### Problem
Which of the lines below hold "control"? Please return each one.

### Data records
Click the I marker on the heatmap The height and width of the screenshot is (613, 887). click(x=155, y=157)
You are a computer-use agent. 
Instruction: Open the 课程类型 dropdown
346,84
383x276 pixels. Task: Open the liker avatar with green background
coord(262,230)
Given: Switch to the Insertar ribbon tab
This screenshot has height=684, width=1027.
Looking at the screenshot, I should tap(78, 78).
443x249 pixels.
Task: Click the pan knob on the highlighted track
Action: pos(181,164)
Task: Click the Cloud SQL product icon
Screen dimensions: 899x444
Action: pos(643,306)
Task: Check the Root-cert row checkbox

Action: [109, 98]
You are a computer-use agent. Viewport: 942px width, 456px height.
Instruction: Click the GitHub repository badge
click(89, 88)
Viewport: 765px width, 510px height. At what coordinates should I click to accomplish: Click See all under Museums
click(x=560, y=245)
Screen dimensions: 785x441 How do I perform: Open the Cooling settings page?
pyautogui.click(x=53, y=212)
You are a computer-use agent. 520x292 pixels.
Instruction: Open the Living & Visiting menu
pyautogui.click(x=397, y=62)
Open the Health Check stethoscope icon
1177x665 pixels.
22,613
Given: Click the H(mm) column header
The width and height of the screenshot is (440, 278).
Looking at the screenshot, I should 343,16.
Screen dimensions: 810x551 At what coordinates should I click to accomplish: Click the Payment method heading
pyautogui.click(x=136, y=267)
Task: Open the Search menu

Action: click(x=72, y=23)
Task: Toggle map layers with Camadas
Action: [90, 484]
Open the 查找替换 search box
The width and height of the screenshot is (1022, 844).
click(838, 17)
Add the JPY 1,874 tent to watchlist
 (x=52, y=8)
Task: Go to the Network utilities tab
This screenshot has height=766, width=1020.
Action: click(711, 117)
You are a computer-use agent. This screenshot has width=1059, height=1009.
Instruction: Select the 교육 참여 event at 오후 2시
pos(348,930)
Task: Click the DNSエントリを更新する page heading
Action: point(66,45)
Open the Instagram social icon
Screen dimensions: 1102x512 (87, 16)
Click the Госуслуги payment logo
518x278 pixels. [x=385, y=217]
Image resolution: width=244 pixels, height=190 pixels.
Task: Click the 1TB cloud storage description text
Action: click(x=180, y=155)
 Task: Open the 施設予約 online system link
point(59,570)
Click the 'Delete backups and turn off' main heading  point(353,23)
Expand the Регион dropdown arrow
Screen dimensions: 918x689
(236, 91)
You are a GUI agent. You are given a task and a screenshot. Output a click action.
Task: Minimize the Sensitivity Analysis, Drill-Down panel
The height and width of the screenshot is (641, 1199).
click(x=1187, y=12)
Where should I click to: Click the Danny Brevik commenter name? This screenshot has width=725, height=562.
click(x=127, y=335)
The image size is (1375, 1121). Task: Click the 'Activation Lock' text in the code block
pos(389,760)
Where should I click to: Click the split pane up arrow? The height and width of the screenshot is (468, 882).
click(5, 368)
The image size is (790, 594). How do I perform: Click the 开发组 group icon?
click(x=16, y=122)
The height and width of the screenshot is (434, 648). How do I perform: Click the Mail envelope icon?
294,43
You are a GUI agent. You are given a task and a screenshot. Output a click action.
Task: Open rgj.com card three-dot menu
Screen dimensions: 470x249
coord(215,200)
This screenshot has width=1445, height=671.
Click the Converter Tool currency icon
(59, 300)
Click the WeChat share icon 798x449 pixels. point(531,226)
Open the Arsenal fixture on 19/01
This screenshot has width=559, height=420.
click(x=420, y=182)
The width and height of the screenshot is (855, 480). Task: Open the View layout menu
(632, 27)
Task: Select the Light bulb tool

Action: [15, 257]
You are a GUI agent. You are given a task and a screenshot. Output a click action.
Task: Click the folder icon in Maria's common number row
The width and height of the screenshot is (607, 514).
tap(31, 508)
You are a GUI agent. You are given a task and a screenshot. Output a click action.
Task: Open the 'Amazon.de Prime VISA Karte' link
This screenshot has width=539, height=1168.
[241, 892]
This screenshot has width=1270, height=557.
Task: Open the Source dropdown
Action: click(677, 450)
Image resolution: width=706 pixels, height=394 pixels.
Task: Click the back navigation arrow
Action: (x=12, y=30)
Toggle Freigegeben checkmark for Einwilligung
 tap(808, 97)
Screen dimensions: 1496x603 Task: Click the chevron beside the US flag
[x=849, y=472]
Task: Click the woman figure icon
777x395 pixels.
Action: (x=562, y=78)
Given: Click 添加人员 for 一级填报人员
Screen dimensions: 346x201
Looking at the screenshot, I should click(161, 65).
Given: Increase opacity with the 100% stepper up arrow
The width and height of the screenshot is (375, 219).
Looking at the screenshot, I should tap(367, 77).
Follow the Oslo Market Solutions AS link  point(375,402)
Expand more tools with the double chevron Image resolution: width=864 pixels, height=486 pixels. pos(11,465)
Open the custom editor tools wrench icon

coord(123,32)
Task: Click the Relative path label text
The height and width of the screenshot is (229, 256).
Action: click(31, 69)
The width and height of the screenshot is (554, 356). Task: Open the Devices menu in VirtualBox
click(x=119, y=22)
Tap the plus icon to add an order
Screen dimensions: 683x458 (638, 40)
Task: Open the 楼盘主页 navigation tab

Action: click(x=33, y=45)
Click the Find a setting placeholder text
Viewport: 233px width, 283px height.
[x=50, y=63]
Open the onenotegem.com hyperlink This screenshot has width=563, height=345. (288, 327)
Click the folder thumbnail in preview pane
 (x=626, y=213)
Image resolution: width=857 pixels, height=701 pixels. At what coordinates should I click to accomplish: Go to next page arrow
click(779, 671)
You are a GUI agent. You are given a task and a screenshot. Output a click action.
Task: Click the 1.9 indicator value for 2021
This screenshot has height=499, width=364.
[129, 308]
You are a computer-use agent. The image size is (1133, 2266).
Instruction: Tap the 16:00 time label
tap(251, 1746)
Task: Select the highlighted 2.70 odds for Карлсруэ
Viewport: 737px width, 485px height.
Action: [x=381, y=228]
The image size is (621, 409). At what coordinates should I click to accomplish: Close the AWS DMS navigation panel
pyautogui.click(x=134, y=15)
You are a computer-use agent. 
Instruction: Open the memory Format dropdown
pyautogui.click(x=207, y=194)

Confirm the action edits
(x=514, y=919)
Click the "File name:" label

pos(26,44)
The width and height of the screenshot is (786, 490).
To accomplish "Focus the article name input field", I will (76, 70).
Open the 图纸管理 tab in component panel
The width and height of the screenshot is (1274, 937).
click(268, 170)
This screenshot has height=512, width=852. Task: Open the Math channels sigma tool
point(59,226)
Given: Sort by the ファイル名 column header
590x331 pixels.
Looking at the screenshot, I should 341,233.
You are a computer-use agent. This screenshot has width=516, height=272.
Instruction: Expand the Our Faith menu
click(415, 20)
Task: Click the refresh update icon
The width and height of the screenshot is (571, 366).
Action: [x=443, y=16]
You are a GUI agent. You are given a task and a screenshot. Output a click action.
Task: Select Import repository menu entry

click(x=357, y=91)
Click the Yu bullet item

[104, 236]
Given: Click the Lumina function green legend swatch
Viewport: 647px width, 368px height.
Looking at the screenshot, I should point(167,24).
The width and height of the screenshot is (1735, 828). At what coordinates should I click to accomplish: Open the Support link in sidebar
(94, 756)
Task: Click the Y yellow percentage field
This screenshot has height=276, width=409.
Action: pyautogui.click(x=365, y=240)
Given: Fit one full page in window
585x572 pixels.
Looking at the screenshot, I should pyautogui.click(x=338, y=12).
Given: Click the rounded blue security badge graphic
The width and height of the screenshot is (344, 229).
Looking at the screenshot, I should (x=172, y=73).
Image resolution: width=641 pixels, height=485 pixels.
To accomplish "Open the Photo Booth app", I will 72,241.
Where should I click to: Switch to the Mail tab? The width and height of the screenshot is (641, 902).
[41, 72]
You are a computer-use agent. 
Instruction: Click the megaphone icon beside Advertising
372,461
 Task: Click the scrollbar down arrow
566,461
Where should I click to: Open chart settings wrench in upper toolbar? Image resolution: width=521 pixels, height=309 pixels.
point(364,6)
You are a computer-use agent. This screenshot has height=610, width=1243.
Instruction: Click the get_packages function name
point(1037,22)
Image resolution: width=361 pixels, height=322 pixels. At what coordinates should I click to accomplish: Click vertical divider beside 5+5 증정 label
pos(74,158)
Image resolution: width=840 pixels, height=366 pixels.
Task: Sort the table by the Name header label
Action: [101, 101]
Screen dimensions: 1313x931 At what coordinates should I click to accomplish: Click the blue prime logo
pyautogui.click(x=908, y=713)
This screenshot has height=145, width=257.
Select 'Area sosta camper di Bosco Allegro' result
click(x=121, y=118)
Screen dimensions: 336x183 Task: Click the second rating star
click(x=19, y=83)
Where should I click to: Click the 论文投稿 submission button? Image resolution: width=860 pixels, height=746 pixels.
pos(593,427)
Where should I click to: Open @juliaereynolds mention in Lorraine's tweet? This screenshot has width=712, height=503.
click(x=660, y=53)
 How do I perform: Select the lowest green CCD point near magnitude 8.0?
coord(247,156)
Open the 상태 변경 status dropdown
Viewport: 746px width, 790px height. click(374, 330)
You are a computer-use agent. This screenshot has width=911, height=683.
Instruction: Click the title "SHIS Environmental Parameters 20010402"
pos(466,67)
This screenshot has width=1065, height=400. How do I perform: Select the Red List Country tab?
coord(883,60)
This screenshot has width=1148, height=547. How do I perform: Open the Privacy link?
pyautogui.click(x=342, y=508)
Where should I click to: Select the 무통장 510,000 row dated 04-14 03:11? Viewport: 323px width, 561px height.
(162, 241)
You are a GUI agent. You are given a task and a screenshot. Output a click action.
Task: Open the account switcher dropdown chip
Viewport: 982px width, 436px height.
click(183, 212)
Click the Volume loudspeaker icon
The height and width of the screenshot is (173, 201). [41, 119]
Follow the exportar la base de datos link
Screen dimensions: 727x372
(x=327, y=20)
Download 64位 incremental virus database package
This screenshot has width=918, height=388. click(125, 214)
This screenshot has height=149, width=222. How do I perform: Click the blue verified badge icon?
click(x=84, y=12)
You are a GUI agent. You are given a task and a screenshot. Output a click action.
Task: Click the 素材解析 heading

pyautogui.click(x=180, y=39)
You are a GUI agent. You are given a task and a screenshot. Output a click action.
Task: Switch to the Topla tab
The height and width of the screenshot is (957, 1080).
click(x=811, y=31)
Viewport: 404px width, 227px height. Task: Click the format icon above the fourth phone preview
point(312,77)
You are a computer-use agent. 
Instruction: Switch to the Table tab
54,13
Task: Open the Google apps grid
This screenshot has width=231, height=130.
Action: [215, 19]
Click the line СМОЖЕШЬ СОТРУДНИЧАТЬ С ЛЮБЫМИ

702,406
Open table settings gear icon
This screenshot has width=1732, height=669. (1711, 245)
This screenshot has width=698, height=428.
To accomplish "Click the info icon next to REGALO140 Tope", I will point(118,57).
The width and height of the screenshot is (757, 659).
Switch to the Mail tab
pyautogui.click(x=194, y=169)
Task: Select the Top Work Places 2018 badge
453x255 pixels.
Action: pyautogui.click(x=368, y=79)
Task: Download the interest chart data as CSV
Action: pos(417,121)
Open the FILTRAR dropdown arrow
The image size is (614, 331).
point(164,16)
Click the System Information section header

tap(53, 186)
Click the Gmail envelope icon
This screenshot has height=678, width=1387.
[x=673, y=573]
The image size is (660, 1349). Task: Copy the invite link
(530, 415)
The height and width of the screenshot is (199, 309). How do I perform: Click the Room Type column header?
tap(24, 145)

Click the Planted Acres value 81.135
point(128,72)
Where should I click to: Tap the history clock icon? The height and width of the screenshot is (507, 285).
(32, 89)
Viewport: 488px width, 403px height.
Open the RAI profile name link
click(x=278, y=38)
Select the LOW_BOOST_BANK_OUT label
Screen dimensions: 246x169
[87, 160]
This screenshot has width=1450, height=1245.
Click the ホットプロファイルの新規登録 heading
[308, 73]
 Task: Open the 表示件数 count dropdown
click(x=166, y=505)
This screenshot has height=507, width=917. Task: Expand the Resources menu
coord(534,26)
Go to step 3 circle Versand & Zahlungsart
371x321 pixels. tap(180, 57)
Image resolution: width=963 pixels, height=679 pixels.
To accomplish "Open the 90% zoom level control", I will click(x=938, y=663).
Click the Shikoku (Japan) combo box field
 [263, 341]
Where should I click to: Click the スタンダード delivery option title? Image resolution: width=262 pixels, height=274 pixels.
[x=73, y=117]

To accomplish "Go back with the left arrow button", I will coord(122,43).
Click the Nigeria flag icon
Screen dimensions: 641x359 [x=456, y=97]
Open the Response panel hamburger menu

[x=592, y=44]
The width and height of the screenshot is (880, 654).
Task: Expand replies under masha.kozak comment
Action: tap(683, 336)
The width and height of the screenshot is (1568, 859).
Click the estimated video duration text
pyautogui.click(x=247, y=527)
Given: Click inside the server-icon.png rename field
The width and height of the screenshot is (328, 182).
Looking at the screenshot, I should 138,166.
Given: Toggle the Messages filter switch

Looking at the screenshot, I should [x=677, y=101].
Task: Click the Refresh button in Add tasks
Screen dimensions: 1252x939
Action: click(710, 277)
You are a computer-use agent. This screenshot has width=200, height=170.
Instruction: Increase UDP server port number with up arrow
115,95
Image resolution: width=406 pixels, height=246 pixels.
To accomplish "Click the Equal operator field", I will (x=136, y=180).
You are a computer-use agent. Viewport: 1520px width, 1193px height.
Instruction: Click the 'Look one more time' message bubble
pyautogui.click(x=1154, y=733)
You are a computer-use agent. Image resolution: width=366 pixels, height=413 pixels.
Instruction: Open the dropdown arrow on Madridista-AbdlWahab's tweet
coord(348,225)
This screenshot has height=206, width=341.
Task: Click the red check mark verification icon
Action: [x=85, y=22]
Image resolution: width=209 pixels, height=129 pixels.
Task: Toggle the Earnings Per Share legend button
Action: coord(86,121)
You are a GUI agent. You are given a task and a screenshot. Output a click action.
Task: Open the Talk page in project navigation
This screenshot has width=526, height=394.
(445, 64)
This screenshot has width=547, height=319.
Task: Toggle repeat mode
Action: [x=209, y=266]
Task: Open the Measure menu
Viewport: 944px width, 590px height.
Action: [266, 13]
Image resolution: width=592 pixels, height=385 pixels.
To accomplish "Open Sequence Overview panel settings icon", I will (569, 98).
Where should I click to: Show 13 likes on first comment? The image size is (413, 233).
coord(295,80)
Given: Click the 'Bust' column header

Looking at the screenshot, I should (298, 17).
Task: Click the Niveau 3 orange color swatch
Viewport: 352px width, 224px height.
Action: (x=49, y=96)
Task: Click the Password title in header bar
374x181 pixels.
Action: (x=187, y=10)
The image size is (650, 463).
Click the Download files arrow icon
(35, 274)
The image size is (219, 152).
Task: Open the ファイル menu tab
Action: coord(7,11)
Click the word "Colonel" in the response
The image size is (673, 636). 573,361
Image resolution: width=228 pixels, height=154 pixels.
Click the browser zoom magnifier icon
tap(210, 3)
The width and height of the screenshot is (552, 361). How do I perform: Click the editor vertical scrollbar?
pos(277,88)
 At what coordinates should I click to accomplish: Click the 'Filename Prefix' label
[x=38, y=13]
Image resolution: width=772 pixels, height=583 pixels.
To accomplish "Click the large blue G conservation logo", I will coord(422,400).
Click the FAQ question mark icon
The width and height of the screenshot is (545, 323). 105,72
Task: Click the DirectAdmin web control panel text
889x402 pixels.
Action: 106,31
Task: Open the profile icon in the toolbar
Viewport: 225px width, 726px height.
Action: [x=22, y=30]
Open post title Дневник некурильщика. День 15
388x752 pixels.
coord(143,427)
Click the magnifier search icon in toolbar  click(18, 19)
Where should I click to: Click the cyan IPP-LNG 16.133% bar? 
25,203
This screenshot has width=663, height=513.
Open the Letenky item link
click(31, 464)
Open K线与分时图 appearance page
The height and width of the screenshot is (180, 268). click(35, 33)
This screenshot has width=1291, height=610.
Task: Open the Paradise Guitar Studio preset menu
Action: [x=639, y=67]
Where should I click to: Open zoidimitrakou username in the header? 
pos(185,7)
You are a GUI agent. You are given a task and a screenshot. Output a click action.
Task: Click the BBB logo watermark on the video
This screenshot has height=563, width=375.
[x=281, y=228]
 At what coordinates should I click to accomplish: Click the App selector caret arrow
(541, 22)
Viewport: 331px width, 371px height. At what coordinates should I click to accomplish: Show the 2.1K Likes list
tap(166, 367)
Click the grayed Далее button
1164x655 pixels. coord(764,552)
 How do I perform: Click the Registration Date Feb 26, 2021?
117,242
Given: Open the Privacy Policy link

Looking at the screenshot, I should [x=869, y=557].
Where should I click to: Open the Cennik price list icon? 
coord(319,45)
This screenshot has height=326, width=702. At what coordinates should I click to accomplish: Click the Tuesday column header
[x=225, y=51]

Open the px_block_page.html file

### Answer to this exercise
To accomplish "Open the 90% zoom level control", I will click(x=938, y=663).
Task: Click the DirectAdmin web control panel text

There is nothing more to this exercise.